Ime Archibong is the highest-ranking person of color within Facebook. Archibong has been with the company since 2010, and he has a close relationship with Zuckerberg, with whom he used to go on runs for exercise.
Archibong previously led the company's connectivity efforts to get more people around the world online, but in August, Archibong became the head of Facebook's New Product Experimentation division, according to his LinkedIn profile. NPE is a brand new unit within Facebook, and it's responsibility is to build new consumer apps. If Archibong can score a hit or two, NPE will have been a success.
As VP of Partnerships, Marne Levine's job is to handle Facebook's relationships with its numerous partners, no matter how diplomatic or strained they may be. Levine has been at the company since 2010, and she is one of Sandberg's most trusted allies. Prior to her current role, Levine served as the chief operating officer of Instagram.
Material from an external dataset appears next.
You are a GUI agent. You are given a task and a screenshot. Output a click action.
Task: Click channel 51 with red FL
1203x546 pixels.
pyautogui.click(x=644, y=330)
Besides Zuckerberg, Gleit is among the longest-tenured employees at Facebook -- her LinkedIn profile says she joined in 2005. She is in charge of the company's Social Good division, which is responsible for building features like the tool that lets users mark themselves as safe during a disaster or the features that allow people to hold fundraisers for charities of their choice on their birthdays. Gleit is known as one of the moral compasses at the company.